Q: Tell me about your parents and how they supported your path.
A: I totally won the lottery on parents. From the beginning, they were always so supportive of me and my art. They were "Do what you love and you will be successful." Encouragement like that gives you freedom. It really sets the wind to your wings. Knowing that they believe in you and support your choices is gives you so much confidence. And to this day, we are so close. They've been part of my journey the entire time.
Q: How did you end up in Italy for 10 years?
A: I went on a study-abroad program through Pacific and by default I chose Italy. Instantly, I just fell in love. Later, one of the friends I met on the program sent me a postcard and said, "I'm in Rome, come visit."
Q: How would you describe your genre of art?
A: It's within the realm of realism but I call it expressive representationalism. It represents recognizable objects from the real world. I push the color. I am more expressive than photo realism.
Q: How long have you been practicing yoga?
A: Almost 30 years.
Q: What does it mean to you to look at something through an artist's eye?
A: I am always looking at things in terms of relationships, color, shapes, value, texture and scale.
Q: Is there a painting that you would never sell?

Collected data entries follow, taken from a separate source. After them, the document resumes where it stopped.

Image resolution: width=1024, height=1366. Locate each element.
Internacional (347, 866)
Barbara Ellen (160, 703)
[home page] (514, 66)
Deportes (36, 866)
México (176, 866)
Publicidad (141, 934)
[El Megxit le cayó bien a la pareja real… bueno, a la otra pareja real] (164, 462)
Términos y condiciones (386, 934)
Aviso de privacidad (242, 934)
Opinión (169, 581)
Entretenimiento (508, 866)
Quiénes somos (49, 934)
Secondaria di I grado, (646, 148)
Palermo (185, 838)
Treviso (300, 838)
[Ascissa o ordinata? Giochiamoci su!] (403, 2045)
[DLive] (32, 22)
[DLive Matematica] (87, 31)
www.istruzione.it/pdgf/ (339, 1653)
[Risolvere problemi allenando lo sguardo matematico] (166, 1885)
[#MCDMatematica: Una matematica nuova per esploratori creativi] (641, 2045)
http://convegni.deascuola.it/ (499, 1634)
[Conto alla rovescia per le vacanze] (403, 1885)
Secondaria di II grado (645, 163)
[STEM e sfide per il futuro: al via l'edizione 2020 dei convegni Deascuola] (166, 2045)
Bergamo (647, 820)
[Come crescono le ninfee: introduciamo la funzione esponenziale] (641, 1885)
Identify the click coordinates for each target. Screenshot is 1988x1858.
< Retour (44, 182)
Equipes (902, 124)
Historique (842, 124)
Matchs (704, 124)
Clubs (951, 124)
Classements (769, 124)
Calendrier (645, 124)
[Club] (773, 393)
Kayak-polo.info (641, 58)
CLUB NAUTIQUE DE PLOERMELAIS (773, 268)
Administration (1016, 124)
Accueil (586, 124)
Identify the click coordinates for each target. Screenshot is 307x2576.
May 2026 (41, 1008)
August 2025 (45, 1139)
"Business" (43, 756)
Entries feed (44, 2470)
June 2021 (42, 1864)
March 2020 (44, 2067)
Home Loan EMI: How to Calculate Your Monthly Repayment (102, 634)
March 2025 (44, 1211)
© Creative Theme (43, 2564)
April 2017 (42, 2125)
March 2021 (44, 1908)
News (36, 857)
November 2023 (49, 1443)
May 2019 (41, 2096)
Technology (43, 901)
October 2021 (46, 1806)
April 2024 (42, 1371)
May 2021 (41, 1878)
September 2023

A: I painted a painting on December 8, 1995, and it was the interior of the Santa Maria Trastevere in Rome. My beloved grandmother was in the last hours of her life. She and I were so close and she had been the one to encourage me to go to Rome when I received that postcard. I had a plane ticket to go visit her, but I wasn't going to make it in time. I painted and cried and painted and cried. So, I would never part with that.